__Prompt 1__: In the article on Yabing Chen's award, how many years of salary support does the VA Research Career Scientist Award provide?
__Prompt 2__: Copy the section of the article on Yabing Chen's award that begins at the words "UAB’s Yabing Chen" and ends after the words "of salary support.".

__Passage to read__:

UAB’s Yabing Chen named a VA Research Career Scientist

This competitive award recognizes outstanding achievements and contributions to VA research and provides five years of salary support.

yabing chenYabing Chen, Ph.D., professor of pathology at the University of Alabama at Birmingham and a research scientist at the Birmingham VA Medical Center, has received a VA Research Career Scientist Award from the Department of Veterans Affairs.

This competitive award provides five years of salary support in recognition of outstanding achievements and contributions to VA research and development at the Birmingham VA Medical Center, and outstanding scientific accomplishments.

Chen is an established investigator with consistent extramural support from National Institutes of Health, Veterans Affairs and American Heart Association, and she has published more than 50 papers in high-impact, peer-reviewed journals. She studies molecular mechanisms of gene regulation and function in the pathogenesis of cancer and cardiovascular disease, both of which are major health burdens for veterans and the general population.

One of the recommendation letters for the award, from Dwight Towler, M.D., Ph.D., professor of medicine and director of the Jean D. Wilson Center for Biomedical Research at University of Texas Southwestern Medical Center, noted in particular Chen’s “elegant, groundbreaking studies on vascular calcification.” Vascular calcification, or hardening of the arteries, is prevalent in patients with atherosclerosis, diabetes and end-stage kidney disease, which promotes adverse outcomes in cardiovascular disease, the leading cause of illness and death in the United States and worldwide.

__Given material__:
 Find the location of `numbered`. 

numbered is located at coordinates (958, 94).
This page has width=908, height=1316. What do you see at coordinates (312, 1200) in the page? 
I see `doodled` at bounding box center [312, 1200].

__Written reply 1__: Five years.

__Written reply 2__:
UAB’s Yabing Chen named a VA Research Career Scientist

This competitive award recognizes outstanding achievements and contributions to VA research and provides five years of salary support.